West Virginia University biologists will tap local eighth graders for help on research studying what happens when acid rain stops falling.

Years of this environmental phenomena in the eastern U.S. have led to nitrogen pollution in streams and waterways. However, it’s also helped trees grow and microbes capture carbon from the atmosphere.  Edward Brzostek, associate professor in  biology at the  WVU Eberly College of Arts and Sciences, has been working in the Fernow Experimental Forest in Tucker County studying the effects of acid rain on the region’s forests and watersheds.

A recent five-year award from the National Science Foundation’s Long Term Research in Environmental Biology program will support continued study on the topic by WVU, the U.S. Forest Service and local students.

“Until the Clean Air Act, we were essentially simulating a whole continental-scale nitrogen fertilization experiment,” Brzostek said. “We were dumping nitrogen on all these ecosystems, and that led to some good things and some bad things. One good thing was the trees grow faster because trees need nitrogen. The other is the soil carbon increased. This is because when the trees don’t need as much nitrogen, they don’t send as much carbon below ground to fuel microbial decomposition. This leads to a decline in decomposition. We get faster growing trees that store more carbon.”

Ecosystems can only hold so much nitrogen, so the excess goes into the water and leads to water quality problems downstream.

Brzostek and his team, including  Ember Morrissey, associate professor of  environmental microbiology, and  Justin Mathias, assistant professor of biology, will involve eighth graders in Tucker County in the project. Many of those students live adjacent to the forest but have limited knowledge of the research conducted there. Additionally, 20% live below the poverty line and may lack a direct pathway to STEM.

“We’ll do field trips with them. We’ll take them out to the Fernow. We’ll design in-class exercises, we’ll have them collect actual data and then we’re going to bring them to campus and they’ll get to meet faculty.”
– Edward Brzostek
Female college student in t-shirt and jeans instructs a middle school girl with long hair and sleeveless shirt in out to take a soil sample.
WVU graduate student Zoe Pagliaro guides Vivienne Brzostek, a K-12 student, as she samples soils for analysis in the Fernow Experimental Forest in Tucker County. (Submitted Photo/Hannah DeHetre)

Ongoing student involvement at the University level has enhanced the project’s success.
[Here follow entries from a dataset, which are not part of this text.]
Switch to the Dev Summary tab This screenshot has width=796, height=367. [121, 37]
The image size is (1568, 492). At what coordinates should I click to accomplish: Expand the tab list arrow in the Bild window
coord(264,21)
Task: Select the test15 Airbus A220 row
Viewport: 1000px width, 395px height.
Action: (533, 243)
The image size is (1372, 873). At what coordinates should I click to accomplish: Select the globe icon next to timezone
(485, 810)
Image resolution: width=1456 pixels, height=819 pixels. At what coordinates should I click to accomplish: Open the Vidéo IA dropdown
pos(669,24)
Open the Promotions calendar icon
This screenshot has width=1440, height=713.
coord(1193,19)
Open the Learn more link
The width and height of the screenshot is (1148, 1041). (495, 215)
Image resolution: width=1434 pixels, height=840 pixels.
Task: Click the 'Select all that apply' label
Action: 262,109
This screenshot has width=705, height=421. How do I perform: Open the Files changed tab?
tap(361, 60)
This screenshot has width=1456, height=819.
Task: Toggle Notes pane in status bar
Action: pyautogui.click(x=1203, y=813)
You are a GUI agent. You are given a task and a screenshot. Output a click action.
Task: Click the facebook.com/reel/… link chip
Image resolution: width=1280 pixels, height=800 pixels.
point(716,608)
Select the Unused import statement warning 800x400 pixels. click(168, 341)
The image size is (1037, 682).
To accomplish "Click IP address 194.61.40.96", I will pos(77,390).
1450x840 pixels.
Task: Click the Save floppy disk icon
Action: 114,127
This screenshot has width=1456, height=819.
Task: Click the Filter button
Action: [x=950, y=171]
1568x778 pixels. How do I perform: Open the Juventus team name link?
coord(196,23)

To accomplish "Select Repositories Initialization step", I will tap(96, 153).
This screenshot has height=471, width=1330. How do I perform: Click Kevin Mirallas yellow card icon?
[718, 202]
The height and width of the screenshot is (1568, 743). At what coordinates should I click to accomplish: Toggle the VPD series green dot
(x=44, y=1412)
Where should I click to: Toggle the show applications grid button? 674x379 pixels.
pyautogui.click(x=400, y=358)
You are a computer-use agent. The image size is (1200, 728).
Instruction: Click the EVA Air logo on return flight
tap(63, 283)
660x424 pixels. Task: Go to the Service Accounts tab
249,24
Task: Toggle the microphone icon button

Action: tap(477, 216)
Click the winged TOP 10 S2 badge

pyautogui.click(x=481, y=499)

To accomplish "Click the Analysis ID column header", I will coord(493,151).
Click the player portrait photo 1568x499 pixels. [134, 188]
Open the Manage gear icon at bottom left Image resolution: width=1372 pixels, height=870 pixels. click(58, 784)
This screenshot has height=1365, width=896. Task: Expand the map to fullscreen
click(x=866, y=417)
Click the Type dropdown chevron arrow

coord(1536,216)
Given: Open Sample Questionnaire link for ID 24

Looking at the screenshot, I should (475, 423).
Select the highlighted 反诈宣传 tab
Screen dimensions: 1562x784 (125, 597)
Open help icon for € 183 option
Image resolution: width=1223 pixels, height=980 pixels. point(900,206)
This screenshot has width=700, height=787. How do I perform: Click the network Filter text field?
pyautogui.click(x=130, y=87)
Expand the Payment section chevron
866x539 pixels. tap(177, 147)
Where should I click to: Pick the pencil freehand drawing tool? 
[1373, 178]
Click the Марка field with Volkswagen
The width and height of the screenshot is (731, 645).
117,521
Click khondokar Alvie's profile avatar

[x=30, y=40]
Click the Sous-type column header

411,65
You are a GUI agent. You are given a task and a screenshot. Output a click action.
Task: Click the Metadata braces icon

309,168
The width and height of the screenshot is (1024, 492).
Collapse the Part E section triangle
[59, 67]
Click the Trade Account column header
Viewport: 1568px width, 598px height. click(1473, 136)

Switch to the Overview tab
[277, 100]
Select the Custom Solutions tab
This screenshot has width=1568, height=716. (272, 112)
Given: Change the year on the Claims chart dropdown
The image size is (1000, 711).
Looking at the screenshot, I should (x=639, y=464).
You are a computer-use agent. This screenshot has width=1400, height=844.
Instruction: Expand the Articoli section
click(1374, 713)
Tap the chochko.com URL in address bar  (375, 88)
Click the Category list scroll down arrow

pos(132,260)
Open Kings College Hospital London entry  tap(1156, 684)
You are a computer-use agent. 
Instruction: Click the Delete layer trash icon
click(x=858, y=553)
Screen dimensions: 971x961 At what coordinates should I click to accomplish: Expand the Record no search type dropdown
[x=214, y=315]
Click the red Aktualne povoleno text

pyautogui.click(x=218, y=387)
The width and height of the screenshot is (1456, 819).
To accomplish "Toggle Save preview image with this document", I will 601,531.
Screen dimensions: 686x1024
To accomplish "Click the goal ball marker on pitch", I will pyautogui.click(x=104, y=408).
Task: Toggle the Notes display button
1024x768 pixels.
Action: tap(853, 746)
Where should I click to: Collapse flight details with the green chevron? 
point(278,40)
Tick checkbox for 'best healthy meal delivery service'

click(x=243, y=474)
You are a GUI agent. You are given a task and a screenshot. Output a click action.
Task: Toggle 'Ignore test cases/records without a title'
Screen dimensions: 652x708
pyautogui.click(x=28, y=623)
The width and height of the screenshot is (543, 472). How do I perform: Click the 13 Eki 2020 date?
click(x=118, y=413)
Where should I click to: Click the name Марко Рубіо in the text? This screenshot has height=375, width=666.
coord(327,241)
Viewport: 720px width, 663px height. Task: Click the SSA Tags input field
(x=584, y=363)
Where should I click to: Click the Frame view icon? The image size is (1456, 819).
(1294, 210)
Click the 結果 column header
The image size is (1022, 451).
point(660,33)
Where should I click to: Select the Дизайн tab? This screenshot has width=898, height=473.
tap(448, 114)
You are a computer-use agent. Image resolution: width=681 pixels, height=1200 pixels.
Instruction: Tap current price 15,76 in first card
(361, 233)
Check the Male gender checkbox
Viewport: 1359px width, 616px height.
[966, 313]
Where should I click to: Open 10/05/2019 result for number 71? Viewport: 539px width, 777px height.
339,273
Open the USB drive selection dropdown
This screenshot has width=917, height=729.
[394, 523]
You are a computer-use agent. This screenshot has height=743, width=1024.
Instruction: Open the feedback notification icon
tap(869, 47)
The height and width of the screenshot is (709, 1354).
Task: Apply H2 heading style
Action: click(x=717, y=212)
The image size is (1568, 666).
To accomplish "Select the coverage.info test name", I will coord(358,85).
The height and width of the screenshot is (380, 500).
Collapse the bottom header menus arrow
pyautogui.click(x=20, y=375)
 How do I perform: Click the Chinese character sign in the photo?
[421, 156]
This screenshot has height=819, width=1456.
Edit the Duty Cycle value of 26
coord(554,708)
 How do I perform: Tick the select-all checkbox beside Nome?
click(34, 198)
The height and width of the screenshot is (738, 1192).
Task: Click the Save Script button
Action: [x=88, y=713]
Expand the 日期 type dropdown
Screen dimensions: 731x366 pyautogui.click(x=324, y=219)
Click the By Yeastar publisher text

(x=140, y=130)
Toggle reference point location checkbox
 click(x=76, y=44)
Twenty-eight undergraduates, 16 graduate students and three postdoctoral associates have already been involved in the Fernow research, according to Brzostek.

“It’s been a really strong training ground for graduate students and building the next cohort of scientists,” he said.

The 4,700-acre Fernow Experimental Forest is a vital study site because, over time, the forest’s various experimental watersheds have undergone different management practices, which created a variety of different ecosystems. Five of these will be tracked as they recover. One watershed that was experimentally acidified for 30 years under the leadership of  William Peterjohn, professor of biogeochemistry, global change, nutrient cycling, forest ecosystems and soil microbiology, will be of particular interest.

“Understanding the impact of chronic changes in the environment — like acid rain — requires long-term observations and experiments,” Peterjohn said. “I’m pleased that Dr. Brzostek and his colleagues have been funded to continue the legacy of long-term research at the Fernow that is focused on understanding how forests respond to a changing environment.”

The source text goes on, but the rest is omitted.